[Testo estratto]

####

CORTE DI CASSAZIONE – Sentenza 25 settembre 2018, n. 22694
Rapporto di lavoro – Mobbing – Risarcimento del danno per le lesioni subite – Variazioni dell’orario di lavoro – Valenza offensiva – Condotta vessatoria – Caratteristiche della persecuzione e discriminazione – Prova
Fatti di causa
1.1. Con ricorso al Tribunale di Milano B. D’A. conveniva in giudizio la G. s.a.s. di G. S. & c. per sentirla condannare al pagamento di differenze retributive e t.f.r. per un totale di euro 36.651,42, al risarcimento del danno per le lesioni subite ed il mobbing perpetrato dall’azienda e così al pagamento di euro 50.000,00 nonché per sentir dichiarare illegittimo, inefficace e comunque nullo il licenziamento disciplinare intimatole, con reintegra nel posto di lavoro, condanna al pagamento delle retribuzioni perdute e risarcimento dei danni ulteriori.
1.2. Il Tribunale respingeva il ricorso.
1.3. La decisione era solo in parte riformata dalla Corte d’appello di Milano.

####

[Righe]
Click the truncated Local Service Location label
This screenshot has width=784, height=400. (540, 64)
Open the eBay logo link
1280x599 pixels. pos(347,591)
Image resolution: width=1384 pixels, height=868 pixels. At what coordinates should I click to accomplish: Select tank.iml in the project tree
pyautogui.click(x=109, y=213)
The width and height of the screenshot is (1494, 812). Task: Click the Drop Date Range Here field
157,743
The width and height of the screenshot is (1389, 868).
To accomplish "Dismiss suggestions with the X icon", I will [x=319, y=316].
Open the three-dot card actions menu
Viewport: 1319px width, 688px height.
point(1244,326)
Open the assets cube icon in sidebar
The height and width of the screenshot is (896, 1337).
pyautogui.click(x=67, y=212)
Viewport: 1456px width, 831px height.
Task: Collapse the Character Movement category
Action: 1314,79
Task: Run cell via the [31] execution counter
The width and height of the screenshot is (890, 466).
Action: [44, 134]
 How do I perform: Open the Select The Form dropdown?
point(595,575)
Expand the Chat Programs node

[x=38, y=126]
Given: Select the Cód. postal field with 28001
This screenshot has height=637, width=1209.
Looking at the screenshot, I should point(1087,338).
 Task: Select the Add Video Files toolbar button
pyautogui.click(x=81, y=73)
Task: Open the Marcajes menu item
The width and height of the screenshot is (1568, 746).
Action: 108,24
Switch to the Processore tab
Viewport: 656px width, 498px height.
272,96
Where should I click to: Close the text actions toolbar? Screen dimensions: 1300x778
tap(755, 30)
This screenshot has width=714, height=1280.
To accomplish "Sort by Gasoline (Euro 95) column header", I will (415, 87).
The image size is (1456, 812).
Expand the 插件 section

####

Elenca tutti gli organi giudiziari nominati nella sentenza riportata nel testo estratto.

- Corte di Cassazione
- Tribunale di Milano
- Corte d'appello di Milano